Health Insurance: How Does It Work?
Yonatan Zunger
66060

A very well written and thought out article. The lack of portability or equity in the system despite decades of payment was mentioned and it is a major problem that the ACA ignored. You can pay into a health insurance for decades without using/needing it and then lose your job or move and lose any equity you built up in that insurance or along comes the ACA and your deductibles, copays and premiums go up no matter what you previously paid into the system. The health insurance companies have been making more money for decades by increasing premiums, unloading costs onto patients via copays, deductibles etc, decreasing fees paid to healthcare providers and unloading sicker kidney failure, disabled and elderly patients unto taxpayers via Medicare. An individual can pay in for decades to health insurance and then when they need it the most because of disability, having kidney failure or being elderly they are unloaded onto taxpayers. You can argue that retirement or inability to work prevents them from paying premiums but that depends on the individual and premium. Many people over 65 on medicare pay their own premiums out of pocket yet they will never draw on the funds they paid into private health insurance companies. That means the government/taxpayers have been subsidizing health insurance companies since the 1960s.

Being signed up with an insurer used to give access to that insurer’s negotiated prices with hospitals and doctors without which patients could not afford medical care at all. However, after introduction of the ACA and its narrow networks that don’t have to pay anything for out of network care that is increasingly not the case.

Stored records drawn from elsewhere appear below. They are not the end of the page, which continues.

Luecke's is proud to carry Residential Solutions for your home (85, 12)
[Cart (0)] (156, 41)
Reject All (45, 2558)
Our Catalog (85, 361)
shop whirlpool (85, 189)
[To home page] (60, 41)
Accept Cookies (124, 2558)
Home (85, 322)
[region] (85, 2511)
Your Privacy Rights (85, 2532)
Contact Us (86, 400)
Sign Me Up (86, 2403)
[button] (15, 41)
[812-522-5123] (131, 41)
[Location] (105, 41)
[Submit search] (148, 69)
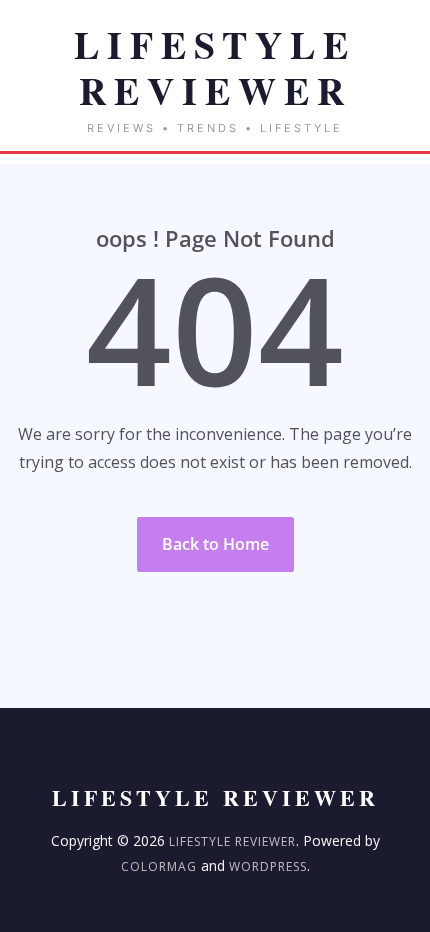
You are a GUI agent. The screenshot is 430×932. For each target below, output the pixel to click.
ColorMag (159, 866)
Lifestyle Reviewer (232, 841)
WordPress (268, 866)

I can’t understand how these insurance companies are not making money under the narrow networks, ridiculously low fee schedules they pay out, increased patient share of health care costs, negotiated contracts with health care entities and unloading of sicker and elderly patients onto taxpayers via medicare. Just where is all of the collected money going?

Lastly the type of health care in Canada and other single payer entities will never happen in the US because as soon as the number of people on taxpayer paid healthcare goes up it is subcontracted out to companies for “management”. These companies take money off the top for themselves and then ration out the care with what little money that is left over while they have cushy relations with politicians and contribute to their campaigns.
The ACA is not sustainable and neither is the previous status quo. All Washington has tried to do is maintain the status quo. Fixing the problems was never in the equation and having health insurance is no longer equal to access to care, which is why EMTALA, individual mandates etc were enacted.